Records for finding items
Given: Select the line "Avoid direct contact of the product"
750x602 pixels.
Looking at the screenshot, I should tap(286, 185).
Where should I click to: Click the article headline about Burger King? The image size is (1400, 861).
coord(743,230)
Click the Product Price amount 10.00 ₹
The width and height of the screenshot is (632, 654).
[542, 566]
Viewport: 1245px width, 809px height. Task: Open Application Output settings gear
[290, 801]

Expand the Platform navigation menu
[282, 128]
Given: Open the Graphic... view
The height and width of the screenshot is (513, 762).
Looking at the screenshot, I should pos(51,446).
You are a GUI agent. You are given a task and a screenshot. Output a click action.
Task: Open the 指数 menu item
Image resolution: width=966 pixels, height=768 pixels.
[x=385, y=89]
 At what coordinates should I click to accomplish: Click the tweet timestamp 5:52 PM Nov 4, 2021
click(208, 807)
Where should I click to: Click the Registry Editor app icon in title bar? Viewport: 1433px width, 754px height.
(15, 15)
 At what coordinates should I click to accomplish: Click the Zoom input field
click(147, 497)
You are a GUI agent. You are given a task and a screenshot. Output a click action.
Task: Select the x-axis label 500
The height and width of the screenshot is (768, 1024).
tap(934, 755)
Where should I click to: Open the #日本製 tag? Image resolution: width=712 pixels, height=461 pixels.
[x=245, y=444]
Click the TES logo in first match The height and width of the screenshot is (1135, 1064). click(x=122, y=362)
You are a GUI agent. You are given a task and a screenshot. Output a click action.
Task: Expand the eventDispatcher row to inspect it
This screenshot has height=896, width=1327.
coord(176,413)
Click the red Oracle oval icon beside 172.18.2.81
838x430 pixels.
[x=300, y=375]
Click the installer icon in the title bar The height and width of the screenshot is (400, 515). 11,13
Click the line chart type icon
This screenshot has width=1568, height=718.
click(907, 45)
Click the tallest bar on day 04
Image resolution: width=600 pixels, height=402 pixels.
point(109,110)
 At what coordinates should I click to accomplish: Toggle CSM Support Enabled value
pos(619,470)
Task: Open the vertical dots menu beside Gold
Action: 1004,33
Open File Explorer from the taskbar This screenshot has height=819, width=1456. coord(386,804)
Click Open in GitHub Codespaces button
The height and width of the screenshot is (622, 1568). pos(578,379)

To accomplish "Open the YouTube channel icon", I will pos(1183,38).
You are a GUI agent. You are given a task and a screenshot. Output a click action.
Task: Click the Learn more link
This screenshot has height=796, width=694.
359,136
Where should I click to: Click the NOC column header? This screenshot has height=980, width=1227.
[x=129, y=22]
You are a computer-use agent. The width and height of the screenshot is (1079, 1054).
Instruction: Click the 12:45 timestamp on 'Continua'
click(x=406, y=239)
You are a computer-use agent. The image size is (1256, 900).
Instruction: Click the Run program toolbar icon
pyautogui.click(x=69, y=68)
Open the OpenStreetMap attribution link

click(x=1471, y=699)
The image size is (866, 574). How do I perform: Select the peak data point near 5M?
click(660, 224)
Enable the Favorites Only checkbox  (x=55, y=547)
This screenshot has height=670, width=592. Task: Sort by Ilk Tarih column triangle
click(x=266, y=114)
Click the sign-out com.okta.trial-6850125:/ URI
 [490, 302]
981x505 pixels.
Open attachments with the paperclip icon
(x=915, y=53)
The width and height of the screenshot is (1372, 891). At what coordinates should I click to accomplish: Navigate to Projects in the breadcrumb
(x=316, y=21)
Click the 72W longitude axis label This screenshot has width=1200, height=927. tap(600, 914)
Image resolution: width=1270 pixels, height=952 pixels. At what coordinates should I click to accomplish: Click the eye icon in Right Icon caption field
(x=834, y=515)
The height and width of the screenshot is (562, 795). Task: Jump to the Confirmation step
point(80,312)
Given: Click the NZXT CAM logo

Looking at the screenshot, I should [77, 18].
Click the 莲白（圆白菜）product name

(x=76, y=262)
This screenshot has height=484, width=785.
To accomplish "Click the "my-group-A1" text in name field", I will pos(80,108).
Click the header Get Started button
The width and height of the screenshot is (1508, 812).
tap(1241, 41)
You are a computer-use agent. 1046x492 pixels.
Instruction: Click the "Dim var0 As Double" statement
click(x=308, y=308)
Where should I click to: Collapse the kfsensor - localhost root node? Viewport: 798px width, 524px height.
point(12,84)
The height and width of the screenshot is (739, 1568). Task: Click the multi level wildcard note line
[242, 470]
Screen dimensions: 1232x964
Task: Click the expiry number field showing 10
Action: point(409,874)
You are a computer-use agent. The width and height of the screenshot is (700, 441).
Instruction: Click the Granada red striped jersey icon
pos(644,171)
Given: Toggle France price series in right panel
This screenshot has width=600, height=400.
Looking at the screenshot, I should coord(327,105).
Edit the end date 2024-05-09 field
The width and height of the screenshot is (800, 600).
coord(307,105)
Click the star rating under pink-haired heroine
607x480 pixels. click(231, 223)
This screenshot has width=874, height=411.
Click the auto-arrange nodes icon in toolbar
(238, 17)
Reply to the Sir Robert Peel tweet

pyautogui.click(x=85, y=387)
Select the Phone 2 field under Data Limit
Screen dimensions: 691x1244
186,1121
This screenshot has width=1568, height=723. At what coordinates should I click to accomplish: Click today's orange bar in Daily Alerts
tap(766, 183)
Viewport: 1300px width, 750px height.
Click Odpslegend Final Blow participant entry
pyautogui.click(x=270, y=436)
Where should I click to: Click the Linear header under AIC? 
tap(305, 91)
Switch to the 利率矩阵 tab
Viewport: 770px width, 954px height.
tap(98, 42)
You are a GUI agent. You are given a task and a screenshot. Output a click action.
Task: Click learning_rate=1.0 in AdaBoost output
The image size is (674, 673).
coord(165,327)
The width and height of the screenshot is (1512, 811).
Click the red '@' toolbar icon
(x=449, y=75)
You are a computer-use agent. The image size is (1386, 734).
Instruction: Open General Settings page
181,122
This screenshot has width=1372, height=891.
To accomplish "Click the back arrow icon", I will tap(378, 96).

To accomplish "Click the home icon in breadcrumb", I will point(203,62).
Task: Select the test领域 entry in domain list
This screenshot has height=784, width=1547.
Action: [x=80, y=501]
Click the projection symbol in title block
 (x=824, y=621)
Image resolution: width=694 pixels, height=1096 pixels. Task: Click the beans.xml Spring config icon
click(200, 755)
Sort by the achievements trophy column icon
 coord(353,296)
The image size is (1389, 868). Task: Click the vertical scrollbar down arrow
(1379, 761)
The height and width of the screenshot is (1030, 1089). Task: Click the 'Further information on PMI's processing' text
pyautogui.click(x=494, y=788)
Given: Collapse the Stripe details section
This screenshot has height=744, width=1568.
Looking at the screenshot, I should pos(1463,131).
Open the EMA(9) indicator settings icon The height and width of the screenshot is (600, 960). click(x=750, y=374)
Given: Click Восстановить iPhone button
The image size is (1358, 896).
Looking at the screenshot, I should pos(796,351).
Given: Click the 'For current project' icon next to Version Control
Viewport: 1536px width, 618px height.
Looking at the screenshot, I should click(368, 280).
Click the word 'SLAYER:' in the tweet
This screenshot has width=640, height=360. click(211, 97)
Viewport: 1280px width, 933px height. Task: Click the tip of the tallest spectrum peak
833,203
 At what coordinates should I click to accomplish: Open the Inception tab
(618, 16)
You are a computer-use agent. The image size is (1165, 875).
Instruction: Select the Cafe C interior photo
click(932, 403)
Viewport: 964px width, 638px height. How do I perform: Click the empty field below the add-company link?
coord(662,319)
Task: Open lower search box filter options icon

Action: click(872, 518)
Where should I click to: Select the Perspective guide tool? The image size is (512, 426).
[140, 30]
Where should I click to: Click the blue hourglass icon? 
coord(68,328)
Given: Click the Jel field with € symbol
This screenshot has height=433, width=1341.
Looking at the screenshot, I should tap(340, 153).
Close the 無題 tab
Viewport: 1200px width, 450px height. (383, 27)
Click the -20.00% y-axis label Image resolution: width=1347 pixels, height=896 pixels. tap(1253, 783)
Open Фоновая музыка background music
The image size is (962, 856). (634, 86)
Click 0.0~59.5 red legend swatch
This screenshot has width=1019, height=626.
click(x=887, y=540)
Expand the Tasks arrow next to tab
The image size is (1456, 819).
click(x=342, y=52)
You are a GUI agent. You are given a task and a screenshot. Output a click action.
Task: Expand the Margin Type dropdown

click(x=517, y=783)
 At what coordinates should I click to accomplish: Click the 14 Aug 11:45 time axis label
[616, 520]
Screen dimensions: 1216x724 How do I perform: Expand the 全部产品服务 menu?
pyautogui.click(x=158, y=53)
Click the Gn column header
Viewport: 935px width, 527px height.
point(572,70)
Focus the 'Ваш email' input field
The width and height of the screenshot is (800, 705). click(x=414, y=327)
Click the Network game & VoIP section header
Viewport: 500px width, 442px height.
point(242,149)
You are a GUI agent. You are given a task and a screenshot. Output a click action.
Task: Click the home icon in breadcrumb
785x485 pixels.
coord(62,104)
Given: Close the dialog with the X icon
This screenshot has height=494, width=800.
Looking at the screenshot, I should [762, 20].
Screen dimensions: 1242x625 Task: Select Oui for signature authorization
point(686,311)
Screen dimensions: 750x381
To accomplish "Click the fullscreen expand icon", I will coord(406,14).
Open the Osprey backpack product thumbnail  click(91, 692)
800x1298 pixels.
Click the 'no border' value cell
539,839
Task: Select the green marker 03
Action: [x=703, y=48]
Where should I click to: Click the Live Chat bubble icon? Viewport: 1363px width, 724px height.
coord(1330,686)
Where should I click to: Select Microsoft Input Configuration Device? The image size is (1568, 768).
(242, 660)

[Task requirements]: Copy the lines unchanged, beginning at the line that contains "Task: Select the test领域 entry in domain list" and stopping after the line that contains "Action: click(872, 518)".

[Written solution]:
Task: Select the test领域 entry in domain list
This screenshot has height=784, width=1547.
Action: [x=80, y=501]
Click the projection symbol in title block
 (x=824, y=621)
Image resolution: width=694 pixels, height=1096 pixels. Task: Click the beans.xml Spring config icon
click(200, 755)
Sort by the achievements trophy column icon
 coord(353,296)
The image size is (1389, 868). Task: Click the vertical scrollbar down arrow
(1379, 761)
The height and width of the screenshot is (1030, 1089). Task: Click the 'Further information on PMI's processing' text
pyautogui.click(x=494, y=788)
Given: Collapse the Stripe details section
This screenshot has height=744, width=1568.
Looking at the screenshot, I should pos(1463,131).
Open the EMA(9) indicator settings icon The height and width of the screenshot is (600, 960). click(x=750, y=374)
Given: Click Восстановить iPhone button
The image size is (1358, 896).
Looking at the screenshot, I should pos(796,351).
Given: Click the 'For current project' icon next to Version Control
Viewport: 1536px width, 618px height.
Looking at the screenshot, I should click(368, 280).
Click the word 'SLAYER:' in the tweet
This screenshot has width=640, height=360. click(211, 97)
Viewport: 1280px width, 933px height. Task: Click the tip of the tallest spectrum peak
833,203
 At what coordinates should I click to accomplish: Open the Inception tab
(618, 16)
You are a computer-use agent. The image size is (1165, 875).
Instruction: Select the Cafe C interior photo
click(932, 403)
Viewport: 964px width, 638px height. How do I perform: Click the empty field below the add-company link?
coord(662,319)
Task: Open lower search box filter options icon

Action: click(872, 518)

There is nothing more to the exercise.